■ How to complete this task:
Decide whether each statement below agrees with the text about liver stem cell research. For each, answer yes or no and quote the words from the text that decide it.
(a) Underhill's research currently focuses on human stem cells.
(b) Liver cells are easy to culture with standard techniques once they are outside the body.
(c) Kerim Kaylan is a lead author on two of the articles.

--- Page text Enclosed Below ---

Since joining the University of Illinois faculty in 2012, Bioengineering Assistant Professor Greg Underhill has been conducting research on the stem cells that develop into the liver, a notoriously difficult organ to study.
“It’s a very large organ that has a complex set of functions,” said Underhill, whose research currently focuses on mouse stem cells. “In fact, it’s suggested it has over 500 functions. Also, the overall mass and cell density of the liver make it very challenging for tissue engineering applications.”
Underhill is concentrating on the mechanisms that regulate the development of particular stem cell types. He wants to understand how the tissue surrounding the stem cells — the microenvironment — can influence the stem cell development. The microenvironment includes such things as other cells, matrix proteins (such as collagen), and other factors found in body tissue. Studying the microenvironment can be difficult because of the many influences that can impact stem cell development. Also, liver cells are unstable outside the body, so they are difficult to culture with standard techniques.
One innovation that Underhill and his team are using is a cell microarray. The team created a process that enables them to place up 4,000 “islands” on a slide, each representing a different environmental condition that may be present in a developing liver. Then they place specific cells onto each of these islands. Using computer imaging, the researchers analyze these islands and determine how the differing conditions affect cell development. As Underhill explains, these types of studies are called “high-throughput” because so many different conditions and potential influencers can be studied in parallel.
Underhill’s approach to studying the development of liver stem cells has resulted in a number of recent research articles published in Acta Biomaterialia, Biomaterials, and Scientific Reports. These articles describe in detail how the microarrays provide new insights into what takes place during the development of liver stem cells and how they have pointed to specific conditions that can influence this development.
Kerim Kaylan is an M.D./Ph.D. student in Bioengineering working with Underhill and a lead author on two of the articles. He sees the work they are doing as a way of combining several research interests.
“We work in this liminal space,” Kaylan said, “where we do material science, we care about the biological outcomes and understanding that we gain from our work, and we care about the systems and engineering approaches that enable us to answer impactful questions about development.”

--- End of Enclosed Page text ---
--- Records provided Enclosed Below ---

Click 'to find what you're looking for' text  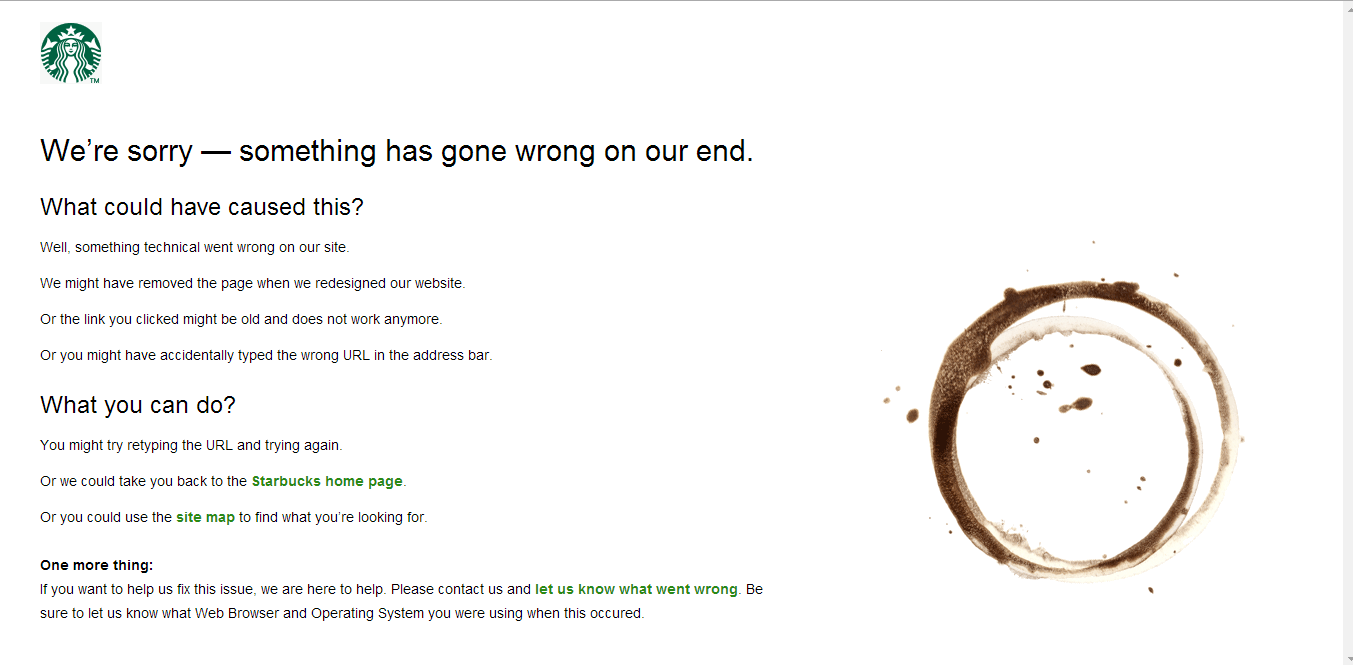click(333, 517)
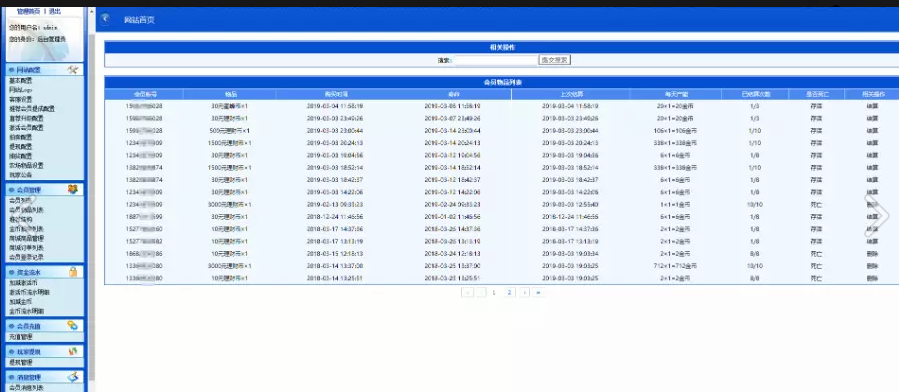Click the sidebar scrollbar up arrow

pos(92,10)
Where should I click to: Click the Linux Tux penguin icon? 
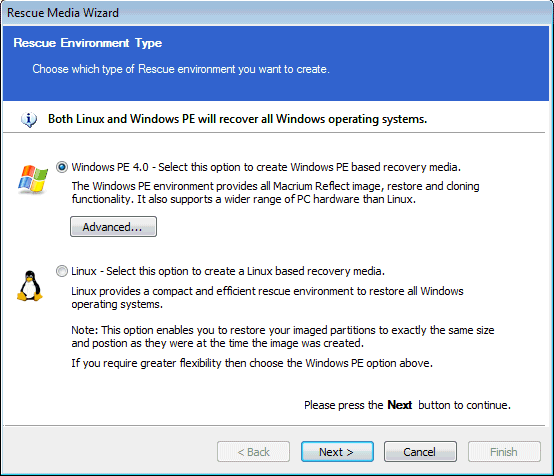click(30, 286)

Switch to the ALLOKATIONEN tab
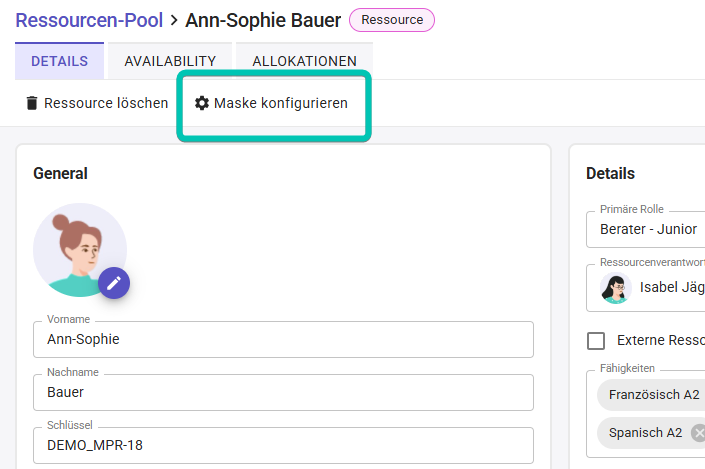click(x=304, y=61)
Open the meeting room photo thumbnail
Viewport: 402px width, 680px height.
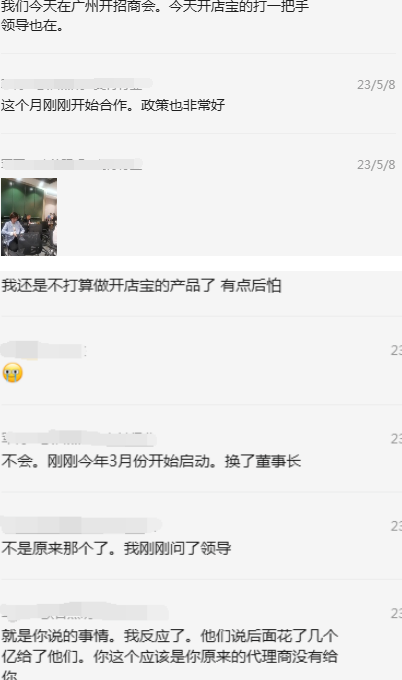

--- End of Enclosed Records provided ---

■ Response to the exercise:
(a) No: "whose research currently focuses on mouse stem cells"
(b) No: "liver cells are unstable outside the body, so they are difficult to culture with standard techniques"
(c) Yes: "a lead author on two of the articles"